Document segment: Begin

Probing the Nature of Everything
Computational Materials Science
As computational power has increased, modelling of materials behavior has replaced the time-consuming process of trial and error. Our researchers have discovered formerly unknown properties of materials as well as invented new ones.
Electric, Optical, and Magnetic Materials
Materials with novel and controlled electronic, optical, and magnetic properties have widespread applications, including computers, lighting, sensors, medicine, and sustainability. Research in electronic, optical, and magnetic materials includes processing techniques for obtaining
materials with controlled compositions and structures, characterization, and applications of these materials.
The need for sustainable, secure, and efficient energy is one of the great engineering challenges of our time. Materials are the limiting components of nearly all advanced energy technologies. Research in this area focuses on the understanding of structure, property, and processing of materials for such applications as solar cells and lithium ion batteries.

Document segment: End
Extracted material: Begin

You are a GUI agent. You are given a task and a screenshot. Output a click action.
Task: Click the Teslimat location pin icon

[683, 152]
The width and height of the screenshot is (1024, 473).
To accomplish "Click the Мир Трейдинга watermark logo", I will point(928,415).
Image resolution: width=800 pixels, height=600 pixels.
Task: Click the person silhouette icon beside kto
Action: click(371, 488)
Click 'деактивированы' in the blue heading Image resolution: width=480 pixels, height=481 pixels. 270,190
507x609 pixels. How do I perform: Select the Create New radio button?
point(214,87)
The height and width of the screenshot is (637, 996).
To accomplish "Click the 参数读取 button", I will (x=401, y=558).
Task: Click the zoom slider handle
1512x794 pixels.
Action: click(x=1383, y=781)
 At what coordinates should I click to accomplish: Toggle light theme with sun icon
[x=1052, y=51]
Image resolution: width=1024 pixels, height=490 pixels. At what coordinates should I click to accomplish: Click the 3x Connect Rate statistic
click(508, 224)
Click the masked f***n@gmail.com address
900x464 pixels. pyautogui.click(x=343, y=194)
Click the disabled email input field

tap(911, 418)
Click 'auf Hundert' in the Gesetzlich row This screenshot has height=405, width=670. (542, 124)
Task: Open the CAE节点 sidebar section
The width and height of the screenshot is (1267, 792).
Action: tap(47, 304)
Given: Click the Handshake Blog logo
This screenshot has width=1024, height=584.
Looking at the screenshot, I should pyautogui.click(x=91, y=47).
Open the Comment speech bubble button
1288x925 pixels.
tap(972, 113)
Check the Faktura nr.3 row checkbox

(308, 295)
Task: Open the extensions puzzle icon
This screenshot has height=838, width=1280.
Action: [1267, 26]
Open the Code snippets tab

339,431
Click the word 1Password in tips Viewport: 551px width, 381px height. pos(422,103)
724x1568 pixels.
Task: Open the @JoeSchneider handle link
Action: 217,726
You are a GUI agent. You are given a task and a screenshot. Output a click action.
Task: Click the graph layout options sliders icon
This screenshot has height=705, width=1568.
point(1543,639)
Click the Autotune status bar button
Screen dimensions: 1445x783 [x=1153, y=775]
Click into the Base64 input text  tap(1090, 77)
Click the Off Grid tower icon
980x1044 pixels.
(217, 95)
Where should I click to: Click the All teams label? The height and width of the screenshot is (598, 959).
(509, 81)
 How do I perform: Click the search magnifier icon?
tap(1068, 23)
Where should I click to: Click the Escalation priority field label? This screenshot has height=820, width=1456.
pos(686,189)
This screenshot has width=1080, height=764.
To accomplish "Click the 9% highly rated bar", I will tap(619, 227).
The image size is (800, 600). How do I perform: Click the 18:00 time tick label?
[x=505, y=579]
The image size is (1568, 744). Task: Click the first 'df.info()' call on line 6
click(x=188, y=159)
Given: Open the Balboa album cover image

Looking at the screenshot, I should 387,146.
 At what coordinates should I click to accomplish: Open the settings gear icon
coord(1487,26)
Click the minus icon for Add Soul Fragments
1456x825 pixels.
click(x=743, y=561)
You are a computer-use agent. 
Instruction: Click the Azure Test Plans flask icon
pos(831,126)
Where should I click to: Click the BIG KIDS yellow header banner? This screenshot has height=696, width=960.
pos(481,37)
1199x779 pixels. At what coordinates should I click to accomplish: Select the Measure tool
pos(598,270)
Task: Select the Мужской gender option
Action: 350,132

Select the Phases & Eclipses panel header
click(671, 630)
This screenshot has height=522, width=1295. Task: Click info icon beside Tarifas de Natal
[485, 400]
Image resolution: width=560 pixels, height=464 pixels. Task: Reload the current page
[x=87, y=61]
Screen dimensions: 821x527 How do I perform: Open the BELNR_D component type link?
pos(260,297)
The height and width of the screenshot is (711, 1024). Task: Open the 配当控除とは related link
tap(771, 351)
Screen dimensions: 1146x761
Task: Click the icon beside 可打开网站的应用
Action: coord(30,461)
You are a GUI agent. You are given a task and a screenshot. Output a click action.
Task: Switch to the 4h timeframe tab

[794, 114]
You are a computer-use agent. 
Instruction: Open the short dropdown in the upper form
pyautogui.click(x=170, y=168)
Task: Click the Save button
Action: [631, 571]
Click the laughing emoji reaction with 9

Extracted material: End

- [Your goal] Carry on the materials science research overview, picking up after its final sentence.

- [Response to this task]
The development of new materials requires characterization of their structure across a range of length scales ranging from maco to the atomic. At each scale, one must explore the relevant length scale structures and chemical fluctuations to understand structure-property relationships. Research in this area focuses on developing new techniques to make the most of every scattering electron or X-ray, explaining the properties of new materials, and understanding how new properties can emerge from old materials through modifying their micro- and nano- structure features.
Soft and Biomaterial
Research in this area addresses the relationship between structure and function of soft and biomaterials. Scope includes: Antibacterial and antimicrobial materials; Bioaerosols; Biocatalysis; (bio)Polymers; Biofouling and antifouling; Biomimetic materials; Biomolecular sensing; Drug delivery and targeting; Nanoparticles; Photodynamic therapy; Self-healing materials; and Sustainable biomaterials.
The demands placed on structural material performance are constantly increasing across application areas including transportation, power generation, and defense. This area of research is focused on the structure-processing-property relationships in materials for load-bearing applications. These materials must retain their mechanical properties in extreme environments even as the allowed weight, costs, and energy inputs decrease.